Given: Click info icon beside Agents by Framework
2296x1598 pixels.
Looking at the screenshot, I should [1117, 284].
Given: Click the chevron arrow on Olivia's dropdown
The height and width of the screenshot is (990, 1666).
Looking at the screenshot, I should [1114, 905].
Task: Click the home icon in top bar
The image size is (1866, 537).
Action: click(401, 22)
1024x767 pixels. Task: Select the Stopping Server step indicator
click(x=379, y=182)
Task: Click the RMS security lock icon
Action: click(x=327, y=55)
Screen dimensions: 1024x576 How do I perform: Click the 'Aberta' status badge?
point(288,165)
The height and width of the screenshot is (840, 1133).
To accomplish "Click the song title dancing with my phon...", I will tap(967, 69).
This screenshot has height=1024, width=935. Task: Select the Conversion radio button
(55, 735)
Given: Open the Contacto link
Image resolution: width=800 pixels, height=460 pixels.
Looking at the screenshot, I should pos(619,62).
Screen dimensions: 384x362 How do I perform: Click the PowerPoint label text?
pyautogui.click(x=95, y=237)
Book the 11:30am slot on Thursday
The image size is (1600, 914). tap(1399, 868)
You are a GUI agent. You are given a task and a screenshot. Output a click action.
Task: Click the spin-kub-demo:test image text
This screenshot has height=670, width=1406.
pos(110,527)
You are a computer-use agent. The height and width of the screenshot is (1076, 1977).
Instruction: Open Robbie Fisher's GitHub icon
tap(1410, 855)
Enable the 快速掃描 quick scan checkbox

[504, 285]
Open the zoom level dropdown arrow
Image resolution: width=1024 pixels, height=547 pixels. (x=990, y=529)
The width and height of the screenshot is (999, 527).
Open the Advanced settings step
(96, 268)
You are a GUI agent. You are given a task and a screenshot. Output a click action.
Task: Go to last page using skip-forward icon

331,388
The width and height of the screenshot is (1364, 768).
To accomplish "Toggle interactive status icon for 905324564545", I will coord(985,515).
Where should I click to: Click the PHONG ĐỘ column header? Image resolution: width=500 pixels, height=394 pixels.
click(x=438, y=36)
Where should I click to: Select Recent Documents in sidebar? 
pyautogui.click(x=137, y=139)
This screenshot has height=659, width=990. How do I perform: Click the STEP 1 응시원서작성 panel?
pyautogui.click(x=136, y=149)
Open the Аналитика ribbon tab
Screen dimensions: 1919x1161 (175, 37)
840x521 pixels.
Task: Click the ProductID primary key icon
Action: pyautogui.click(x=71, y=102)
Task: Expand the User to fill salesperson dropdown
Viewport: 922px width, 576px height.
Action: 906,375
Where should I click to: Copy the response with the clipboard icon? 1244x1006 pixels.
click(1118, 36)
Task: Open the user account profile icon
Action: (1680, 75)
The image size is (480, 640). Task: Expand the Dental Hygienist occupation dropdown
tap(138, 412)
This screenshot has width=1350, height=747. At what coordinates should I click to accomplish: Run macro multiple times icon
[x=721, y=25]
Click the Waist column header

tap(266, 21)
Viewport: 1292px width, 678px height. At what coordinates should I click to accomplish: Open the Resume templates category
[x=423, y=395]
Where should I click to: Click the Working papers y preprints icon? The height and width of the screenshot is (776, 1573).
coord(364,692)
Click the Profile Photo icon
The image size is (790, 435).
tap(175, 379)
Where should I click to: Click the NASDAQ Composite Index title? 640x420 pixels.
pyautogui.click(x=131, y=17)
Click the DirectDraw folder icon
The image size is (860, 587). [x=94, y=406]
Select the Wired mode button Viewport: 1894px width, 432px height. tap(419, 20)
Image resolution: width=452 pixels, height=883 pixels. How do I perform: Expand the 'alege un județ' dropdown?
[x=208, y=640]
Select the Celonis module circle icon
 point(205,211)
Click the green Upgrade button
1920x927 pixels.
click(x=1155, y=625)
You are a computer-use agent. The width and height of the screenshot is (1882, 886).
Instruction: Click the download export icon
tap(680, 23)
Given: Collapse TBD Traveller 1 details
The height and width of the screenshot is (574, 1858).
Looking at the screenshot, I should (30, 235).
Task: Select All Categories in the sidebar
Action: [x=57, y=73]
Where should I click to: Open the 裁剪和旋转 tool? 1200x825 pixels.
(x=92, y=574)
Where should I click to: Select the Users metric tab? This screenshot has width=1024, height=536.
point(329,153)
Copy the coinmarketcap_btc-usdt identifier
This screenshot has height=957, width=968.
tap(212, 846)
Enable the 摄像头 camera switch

□ □ □ □ □ □ □

• **What to do**: Please output exactly the lines from the one containing "Where should I click to: Select the" through the end of the records, both included.

• **Expected answer**:
Where should I click to: Select the Users metric tab? This screenshot has width=1024, height=536.
point(329,153)
Copy the coinmarketcap_btc-usdt identifier
This screenshot has height=957, width=968.
tap(212, 846)
Enable the 摄像头 camera switch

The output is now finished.